§ Excerpt:
In Experiment 2, four conditions were interleaved across blocks, including 1) a Baseline condition in which neither the visual context nor the flight simulator rotated, and all three reference cues were aligned (Figure 5A); 2) a Visual context condition in which the visual scene was rotated by 90° clockwise while the participants remained upright (Figure 5B); 3) an Egocentric condition in which the flight simulator rotated by 90° clockwise while the visual context remained upright relative to the world, such that egocentric cues differed from the other two cues (Figure 5C); and 4) a Gravitational condition, in which both the flight simulator and visual context rotated by 90° clockwise in the same direction, such that gravitational cues differed from these two cues (Figure 5D).

Experimental conditions in Experiment 2.

§ Dataset content:
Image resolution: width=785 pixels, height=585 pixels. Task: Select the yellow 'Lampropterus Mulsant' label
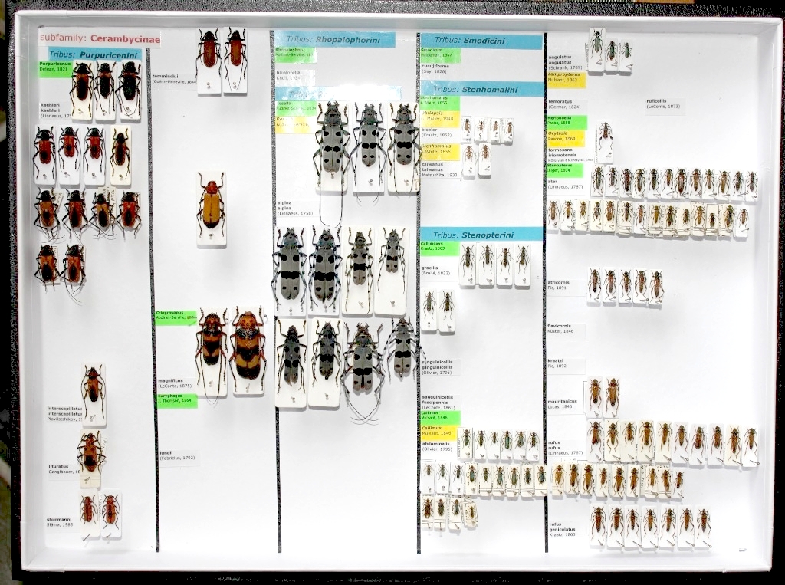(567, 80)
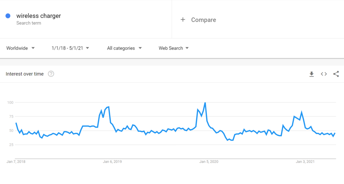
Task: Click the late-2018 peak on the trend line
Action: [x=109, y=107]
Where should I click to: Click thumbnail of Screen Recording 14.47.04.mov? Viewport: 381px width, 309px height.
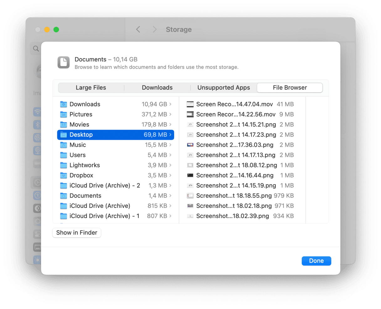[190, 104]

* * *

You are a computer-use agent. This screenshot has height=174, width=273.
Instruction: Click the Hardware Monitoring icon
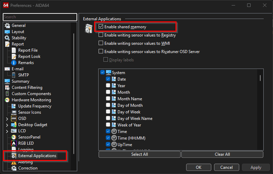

...

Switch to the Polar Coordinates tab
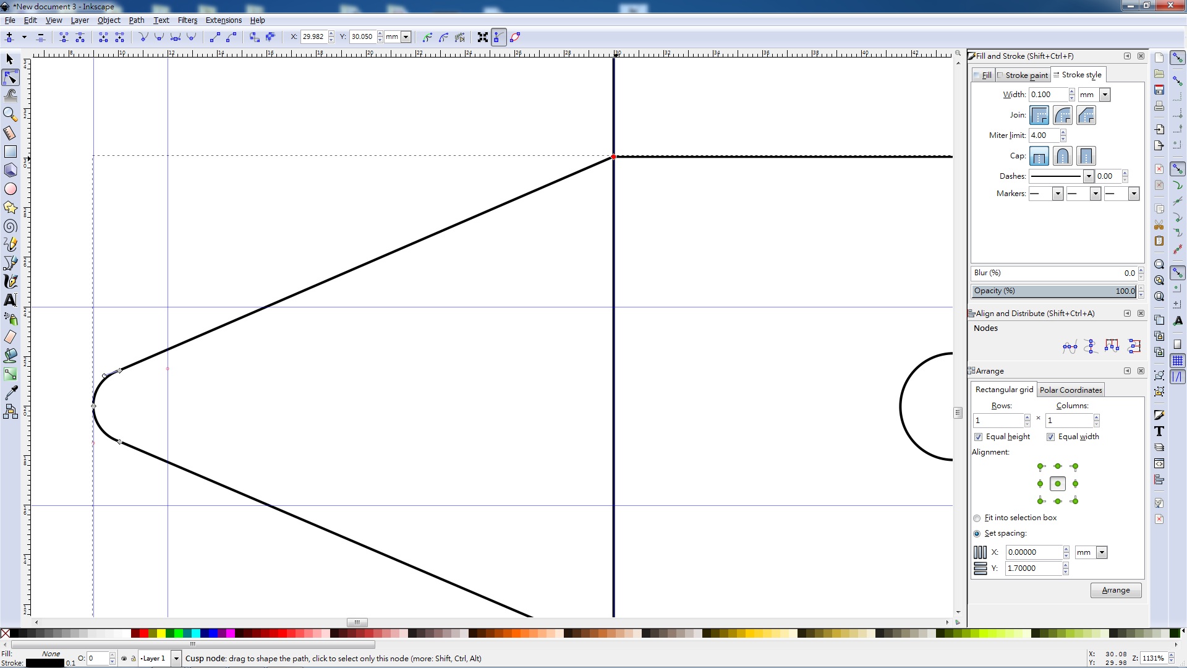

§ Exercise objective: Carry on the passage about the four conditions in Experiment 2, starting after its final line.

§ Task response:
A, Baseline condition, in which visual context (represented by the tree and cloud), egocentric (the observer’s head and body), and gravitational (gray arrow, g) cues were all upright. 0° object orientation indicated upright with respect to all three cues. B, Visual context condition, in which only the visual context was rotated by 90°. In this case, 90° became upright with respect to the visual context, and 0° was upright with respect to the other two cues. C, Egocentric condition, in which the observer’s full body was rotated by 90°. Here, 90° was upright with respect to egocentric cues, while 0° remained upright to the other two cues. D, Gravitational condition, in which both visual context and the observer’s body were rotated by 90° in the same direction. In this condition, 0° was upright to visual context and egocentric cues, and 90° was upright with respect to gravity.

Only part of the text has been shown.